The trail begins to climb up Doe Ridge, which eventually connects with the NW Ridge of Shell Mtn. The trail travels variously through forest and brush, more of the latter as one gains elevation. Lupine and other flowers were found blooming in abundance in places where the forest had left large openings. A few large junipers can be found adding accent to the ridgeline as views open up with increasing elevation. The trail follows the ridgeline until it reaches a shallow saddle just northwest of the summit. Here the trail traverses the north side of the peak, requiring a last short stretch of steep cross-country to reach the summit. No register, but a small cairn and views open in all directions. As I was heading down from the summit I heard voices and caught sight of half the trail crew marching off along the trail below me, already on the section traversing Shell's north side by the time I reached it. If they saw me coming down, I had no indication of it as my wave was not returned.

I returned back through a nearly deserted Sulphur Camp after 10a, save for the camp manager who was busy tidying things up. It was 11:30a by the time I returned to the Waterspout TH and the van (the name "Waterspout" refers to a spring found on the west side of the road and TH, in the headwaters of the Mad River, not along the trail I followed across the Eel River).

Mad River Ridge

I spent almost two hours driving less than 30mi between Waterspout TH and Mad River Ridge. The ridge separates the Van Duzen River drainage to the west from the Mad River drainage to the east. The highpoint of this 25mi-long ridgeline is an officially unnamed P1K (called Mad River Ridge here and on LoJ), found above and just south of Ruth Lake (Mad River Rock, which I climbed the previous day, is the highpoint of the northern half of this ridge).
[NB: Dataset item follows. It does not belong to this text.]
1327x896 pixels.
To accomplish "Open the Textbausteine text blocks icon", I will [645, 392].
I had tried to reach the highpoint from the north the previous day, but was stopped by private property. I discovered there is legal access from the south where all is USFS land. Forest Road 2S05 runs for more than 10mi along the crest of the ridge, decently graded for all vehicles. There are three roads that reach the crest from the Mad River side: 2S12 at Cedar Camp Rd, 3S05 just west of Ruth Airport, and 3S13 south of the airport. Not knowing my options ahead of time, I picked the longest route using 3S13 which meant I got to drive most of length of the crest. At least the views made it worthwhile. The quickest route uses 2S12, though getting across the Mad River at Cedar Camp Rd may be tricky (or impossible with high water). I eventually found myself to a narrowing road between Hettenshaw Peak and the Mad River Ridge highpoint. I parked here and used the mountain bike I carried with me to ride a rougher dirt road continuing along the crest towards the highpoint for another mile and a half. Later I discovered I had missed a turn in the van that would have let me drive almost to the very top. It mattered little, though, as I was glad to get a chance to exercise my legs after so much driving.
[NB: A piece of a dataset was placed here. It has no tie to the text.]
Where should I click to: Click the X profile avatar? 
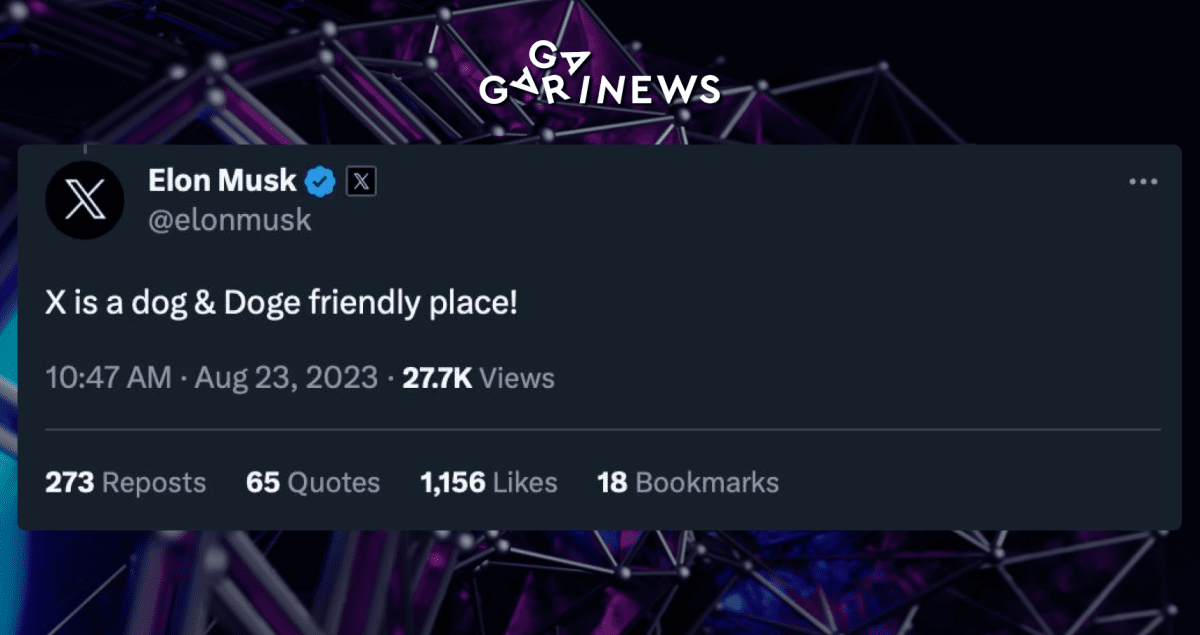pyautogui.click(x=84, y=200)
I found the highpoint is not so easy to find. There is a point to the north that LoJ had identified, where the topo map shows a spot elevation of 4743. I visited this point first and noted the elevation on the GPSr before exploring a second, similar contour about half a mile to the south that seemed to be 10-15ft higher (this is the spot that LoJ now identifies as the highpoint). I explored this long stretch of ridgeline before satisfying myself that there weren't any hidden, higher spots that I might have missed. I returned to the van to guzzle some Gatorade before riding west to Hettenshaw Peak. This road, Forest Road 2S30, is not suitable for all vehicles, but easily ridden on the bike. I rode only half a mile before realizing that past a saddle the road traverses the north side of Hettenshaw. I left the bike on the road and headed cross-country up steep but manageable terrain to the top of Hettenshaw in about 20min. The rocky summit provides good views for 180 degrees, much better than those from Mad River Ridge. There is also a 1948 USFS survey marker embedded in the rock.
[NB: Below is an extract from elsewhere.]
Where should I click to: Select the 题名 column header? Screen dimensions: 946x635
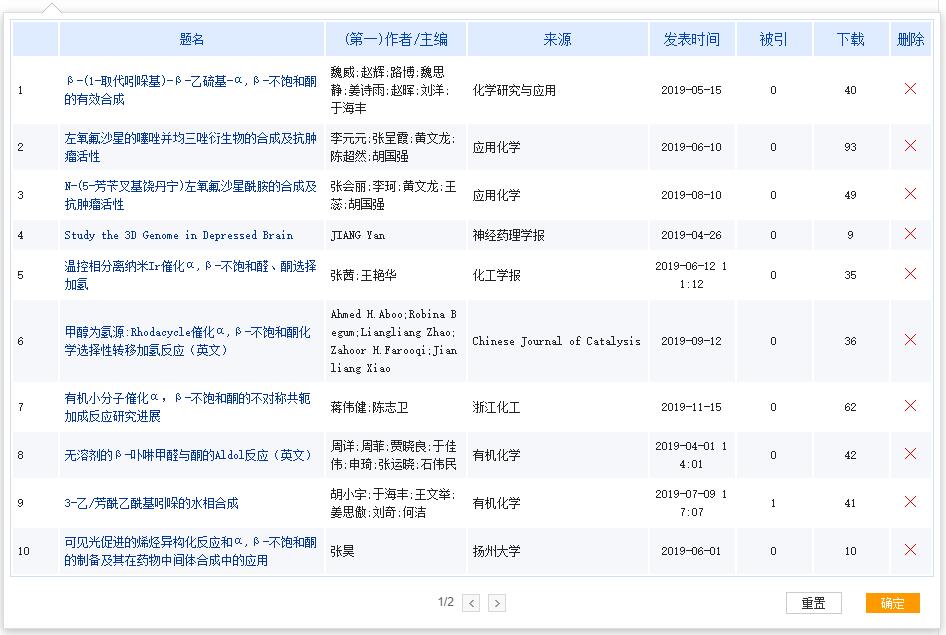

I headed back to the van and proceeded to drive south on the main road along the crest, tagging two easy bonus peaks along the way that I had passed by earlier. The first of these was Smith Peak, a cross-country jaunt that took all of 20min roundtrip. No views at the forested summit. Peak 3,949ft proved nearly identical in terms of effort and views. Following this second summit, I drove back down via 3S05. At the bottom of the grade I should have turned right to return to the pavement, but instead I turned left and drove north to explore a small summit called Perrys Knob along the Mad River. I gave up without really trying when I discovered the base seems to be all private property. Needing to get over the Mad River to return to the pavement, I went over a wet, rocky crossing that nearly left me stranded in the middle of the river. I was surprised to find it as deep as it was and the van nearly lost traction as it bumped and ground its way across. I left at least one splash guard in the river on that effort, only discovered a few days later when I was surprised at the damage I'd caused.

Peak 3,960ft

The van is a trooper, though, and kept humming along. I drove back to Ruth where I picked up more gas and soda, then drove back out to SR36 to the north, a long drive through forest and the east side of Ruth Lake. Once on the highway, I headed west to tackle one last P1K, unnamed Peak 3,960ft. It was after 6p before I found my way up a gravel/dirt road to the west side of the summit where a gated, gas pipeline road runs up along the crest and over the summit, a distance of about 2.5mi. The initial road looked steep so I decided to go on foot rather than bike, but afterwards I concluded the bike probably would have been faster since the steep parts were all in the beginning. In any event, I still had the energy for a five mile hike and enjoyed the stroll along the ridge in the late afternoon with the mellower sunlight filtering through the trees. There were green meadows and wild irises to brighten the scenery, and all around it made a very pleasant end to another long day. No views at this non-obvious summit.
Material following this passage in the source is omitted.